A number of SEPTA bus routes stop at or near the station, including Routes 9, 30, 31, 44, 49, 124, 125, and LUCY (Loop through University City).

===Cira Centre===

Cira Centre, a 28-story glass-and-steel office tower opened in October 2005, is across Arch Street to the north and is connected by a skyway at the station's mezzanine level next to the upper-level SEPTA Regional Rail platforms. The tower is owned by Philadelphia-based Brandywine Realty Trust, was designed by architect César Pelli and BLT Architects, and sits on land leased from Amtrak.

==Station facilities==
===Metropolitan Lounge===
The station has an Amtrak Metropolitan Lounge, which is accessible to Amtrak Guest Rewards Select Plus and Select Executive members, Acela Express first-class passengers, sleeping car passengers on overnight trains, and private railcar owners and lessees when the car is being hauled by Amtrak.

===Rental cars and car sharing===
Budget Rent a Car, National, Avis, Alamo, and Hertz Rent A Car rent cars at counters in 30th Street Station.

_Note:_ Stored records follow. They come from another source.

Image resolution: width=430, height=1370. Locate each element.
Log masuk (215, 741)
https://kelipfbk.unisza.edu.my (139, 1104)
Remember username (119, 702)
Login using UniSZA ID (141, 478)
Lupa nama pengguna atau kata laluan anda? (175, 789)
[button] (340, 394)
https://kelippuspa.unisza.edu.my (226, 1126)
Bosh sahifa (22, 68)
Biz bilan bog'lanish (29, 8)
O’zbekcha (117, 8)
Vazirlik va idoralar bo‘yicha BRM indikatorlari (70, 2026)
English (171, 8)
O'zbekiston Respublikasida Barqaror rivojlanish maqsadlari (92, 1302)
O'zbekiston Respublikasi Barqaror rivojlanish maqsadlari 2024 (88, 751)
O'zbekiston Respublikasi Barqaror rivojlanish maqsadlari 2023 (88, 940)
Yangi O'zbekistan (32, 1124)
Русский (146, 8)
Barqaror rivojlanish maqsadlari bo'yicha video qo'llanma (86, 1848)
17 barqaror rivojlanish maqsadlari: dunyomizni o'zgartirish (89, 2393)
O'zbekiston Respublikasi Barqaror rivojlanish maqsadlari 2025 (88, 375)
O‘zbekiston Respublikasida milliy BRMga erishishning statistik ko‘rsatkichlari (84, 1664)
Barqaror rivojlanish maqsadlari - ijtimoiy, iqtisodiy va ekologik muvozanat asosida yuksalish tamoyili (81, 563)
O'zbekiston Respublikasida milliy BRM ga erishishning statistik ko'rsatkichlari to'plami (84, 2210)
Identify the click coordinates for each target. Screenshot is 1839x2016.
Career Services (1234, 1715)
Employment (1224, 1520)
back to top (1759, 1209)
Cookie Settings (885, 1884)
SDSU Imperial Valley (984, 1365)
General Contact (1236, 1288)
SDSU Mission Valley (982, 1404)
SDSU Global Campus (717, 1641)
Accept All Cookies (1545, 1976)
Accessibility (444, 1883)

Zipcar vehicles are parked outside 30th Street Station, mostly in reserved parking spaces on the south side of the station or, during construction, in the controlled-access parking lot outside Cira Centre.

==In popular culture==
30th Street Station is featured in several films including Glass (2019), The Visit (2015), The Happening (2008), Kabhi Alvida Naa Kehna (2006), Unbreakable (2000), Witness (1985), Trading Places (1983), Blow Out (1981), Marnie (1964), The Burglar (1957), and Pride of the Marines (1945).

In television, the station is featured in the recurring opening credits of It's Always Sunny in Philadelphia and in Agents of S.H.I.E.L.D. (season 2, episode 7). It also appears in the 2010 video game Heavy Rain.